| Task set |
a. Using the passage on LRU page replacement, explain why LRU replaces the page that has gone unused for the longest time. Keep your answer to one to three sentences.
b. Please extend the passage on LRU page replacement, picking up right after its last sentence.

| Source passage |
If the optimal algorithm is not feasible, perhaps an approximation of the optimal algorithm is possible. The key distinction between the FIFO and OPT algorithms (other than looking backward versus forward in time) is that the FIFO algorithm uses the time when a page was brought into memory, whereas the OPT algorithm uses the time when a page is to be *used*. If we use the recent past as an approximation of the near future, then we can replace the page that *has not been used* for the longest period of time. This approach is the **least recently used** (**LRU**) **algorithm**.

LRU replacement associates with each page the time of that page's last use. When a page must be replaced, LRU chooses the page that has not been used for the longest period of time. We can think of this strategy as the optimal page-replacement algorithm looking backward in time, rather than forward. (Strangely, if we let *SR* be the reverse of a reference string *S*, then the page-fault rate for the OPT algorithm on *S* is the same as the page-fault rate for the OPT algorithm on *SR*. Similarly, the page-

fault rate for the LRU algorithm on S is the same as the page-fault rate for the LRU algorithm on SR.)

| Text and item location entries |
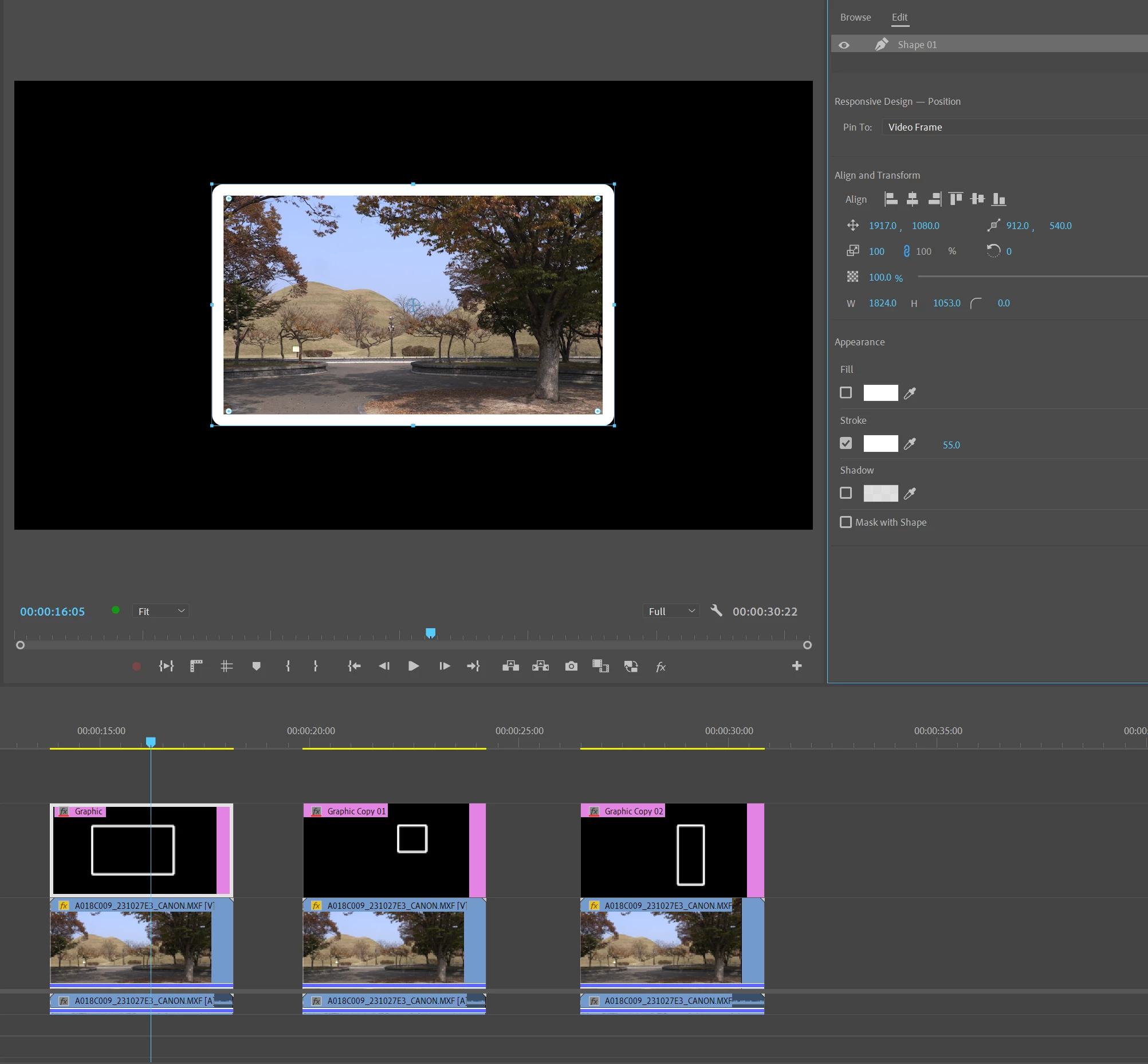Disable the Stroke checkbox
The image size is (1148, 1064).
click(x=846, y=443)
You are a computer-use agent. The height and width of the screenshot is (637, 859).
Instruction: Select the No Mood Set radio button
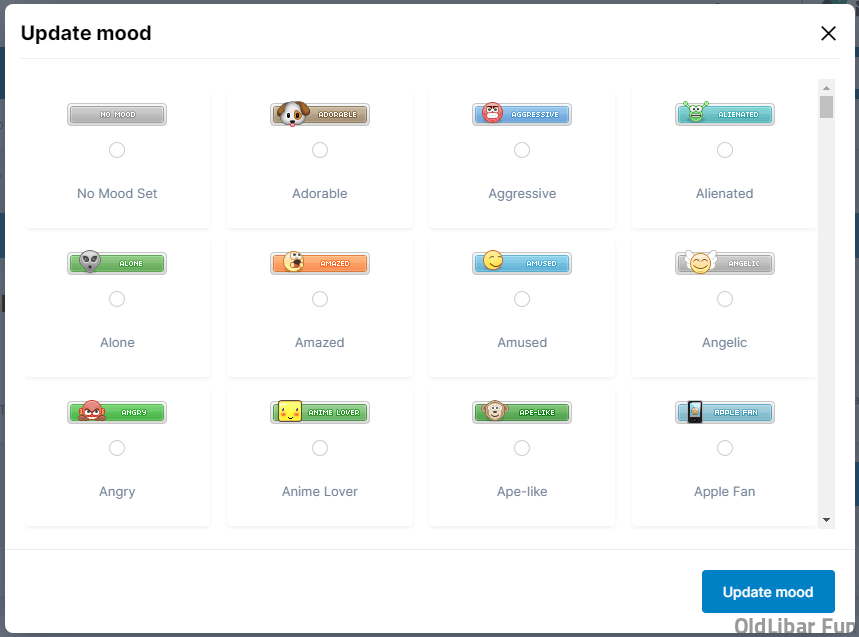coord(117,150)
==
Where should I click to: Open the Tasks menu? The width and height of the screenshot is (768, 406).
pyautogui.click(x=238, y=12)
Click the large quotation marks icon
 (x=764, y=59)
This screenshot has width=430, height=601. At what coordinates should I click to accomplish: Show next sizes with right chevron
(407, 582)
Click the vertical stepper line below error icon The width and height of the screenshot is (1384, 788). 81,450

| Responses for each task |
a. LRU is meant to approximate the optimal algorithm, which may not be feasible because it depends on when each page will next be used. By treating the recent past as an approximation of the near future, LRU replaces the page that has not been used for the longest period of time.

b.
The result of applying LRU replacement to our example reference string is shown in Figure 8.9. The LRU algorithm produces twelve faults. Notice that the first five faults are the same as those for optimal replacement. When the reference to page 4 occurs, however, LRU replacement sees that, of the three frames in memory, page 2 was used least recently. Thus, the LRU algorithm replaces page 2, not knowing that page 2 is about to be used. When it then faults for page 2, the LRU algorithm replaces page 3, since it is now the least recently used of the three pages in memory. Despite these problems, LRU replacement with twelve faults is much better than FIFO replacement with fifteen.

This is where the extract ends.